La « sociologie de la traduction », encore dite « théorie de l’acteur-réseau » (Actor-network theory), qui s’est développée à peu près à la même période que l’analyse de cadres, a apporté une contribution importante à l’étude de l’action organisée (voir Akrich, Callon et Latour [2006] pour un recueil des textes fondateurs). Dans cette perspective, la société est conçue comme un système socio-technique où interagissent des entités humaines et non humaines, qualifiées d’« actants » en raison de leur capacité à agir, à avoir un poids, une intensité dans le déroulement de l’action (Callon, 1986). Mais loin de se dérouler de manière totalement libre, ces interactions sont à la fois contraintes et habilitées par des cadres. « Autrement dit, il n’y a pas d’interactions sans cadrage pour les contenir. Le mode de cadrage étudié par la sociologie

de l’acteur-réseau étend celui qui est analysé par Goffman en soulignant la part active jouée par les non humains » (Callon, 2006 : 273).

Sur le plan méthodologique, la sociologie de la traduction accorde une grande importance à l’analyse du processus de production et de circulation des discours sous différentes formes (rapports, articles, textes de loi, interview, allocutions, etc.), c’est-à-dire aux ensembles de textes étroitement liés (Parker, 1992) qui contribuent à « produire à la fois des significations et des effets dans le monde réel » (Carabine, 2001 : 286). La circulation de ces discours passe par des opérations de traduction successives (ou chaînes de traductions) par lesquelles les acteurs individuels ou collectifs s’approprient les textes tout en les transformant.

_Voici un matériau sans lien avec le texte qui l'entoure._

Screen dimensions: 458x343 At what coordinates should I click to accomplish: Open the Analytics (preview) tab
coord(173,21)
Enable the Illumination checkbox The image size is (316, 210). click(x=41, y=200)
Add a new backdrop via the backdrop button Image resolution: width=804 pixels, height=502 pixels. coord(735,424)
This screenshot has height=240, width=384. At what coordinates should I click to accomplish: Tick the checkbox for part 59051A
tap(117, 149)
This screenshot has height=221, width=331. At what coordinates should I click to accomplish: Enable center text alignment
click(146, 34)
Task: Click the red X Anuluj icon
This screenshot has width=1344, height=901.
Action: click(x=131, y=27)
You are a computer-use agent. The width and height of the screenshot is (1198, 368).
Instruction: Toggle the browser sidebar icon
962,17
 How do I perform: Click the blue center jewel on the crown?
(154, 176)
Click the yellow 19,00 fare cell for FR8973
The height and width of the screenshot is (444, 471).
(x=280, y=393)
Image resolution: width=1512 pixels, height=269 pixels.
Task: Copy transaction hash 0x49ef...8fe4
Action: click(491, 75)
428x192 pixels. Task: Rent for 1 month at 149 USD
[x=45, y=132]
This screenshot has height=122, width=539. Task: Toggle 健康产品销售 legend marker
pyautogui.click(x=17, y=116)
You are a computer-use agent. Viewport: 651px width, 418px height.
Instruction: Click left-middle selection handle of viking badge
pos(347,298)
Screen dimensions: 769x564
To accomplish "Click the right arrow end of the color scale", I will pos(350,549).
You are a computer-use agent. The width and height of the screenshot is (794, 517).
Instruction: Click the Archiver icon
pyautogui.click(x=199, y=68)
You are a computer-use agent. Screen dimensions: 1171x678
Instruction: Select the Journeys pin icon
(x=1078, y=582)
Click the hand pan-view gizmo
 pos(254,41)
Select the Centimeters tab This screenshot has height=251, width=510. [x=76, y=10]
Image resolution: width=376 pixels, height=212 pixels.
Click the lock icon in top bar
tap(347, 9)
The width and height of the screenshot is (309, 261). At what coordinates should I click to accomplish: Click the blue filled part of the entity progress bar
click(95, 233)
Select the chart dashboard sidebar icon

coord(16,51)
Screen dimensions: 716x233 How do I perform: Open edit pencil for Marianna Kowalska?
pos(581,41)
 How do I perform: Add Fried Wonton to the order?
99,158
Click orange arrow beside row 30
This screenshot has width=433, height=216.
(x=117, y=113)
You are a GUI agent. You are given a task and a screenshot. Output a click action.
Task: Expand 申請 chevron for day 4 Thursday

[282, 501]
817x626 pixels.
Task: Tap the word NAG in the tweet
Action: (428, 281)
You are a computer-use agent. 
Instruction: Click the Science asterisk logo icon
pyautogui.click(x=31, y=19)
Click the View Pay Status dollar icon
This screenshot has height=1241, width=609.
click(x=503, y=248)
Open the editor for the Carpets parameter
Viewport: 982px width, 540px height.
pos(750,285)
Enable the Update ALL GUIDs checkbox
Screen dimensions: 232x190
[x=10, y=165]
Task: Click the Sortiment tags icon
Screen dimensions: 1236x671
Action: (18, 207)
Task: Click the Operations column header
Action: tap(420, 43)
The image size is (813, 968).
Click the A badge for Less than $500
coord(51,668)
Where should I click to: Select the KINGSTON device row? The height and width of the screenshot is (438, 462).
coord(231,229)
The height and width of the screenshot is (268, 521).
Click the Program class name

Le processus de traduction implique ainsi la construction d’un questionnement initial présenté comme « un point de passage obligé » pour la résolution du problème (la problématisation), la création de dispositifs mettant en avant les gains potentiels que les acteurs pourraient obtenir de leur participation au processus de traduction (l’intéressement), la distribution des rôles afin de permettre l’implication des différents acteurs (l’enrôlement) et la coordination de l’action collective grâce à la désignation de porte-paroles représentants les groupes d’acteurs enrôlés (la mobilisation) (Callon, 1986). De par son analogie avec le processus de cadrage tel que nous venons de le voir et son adoption dans l’analyse organisationnelle pour l’étude des phénomènes d’institutionnalisation (e.g. Czarniawska et Sevón, 1996 ; Zilber, 2006) et de désinstitutionalisation (e.g. Maguire et Hardy, 2009) ainsi que des activités d’entrepreneuriat institutionnel (e.g. Leca et al., 2006), la notion de traduction permet d’enrichir les courants des mouvements sociaux et du néo-institutionnalisme sociologique tout en révélant les nombreux points de convergence qui existent entre eux.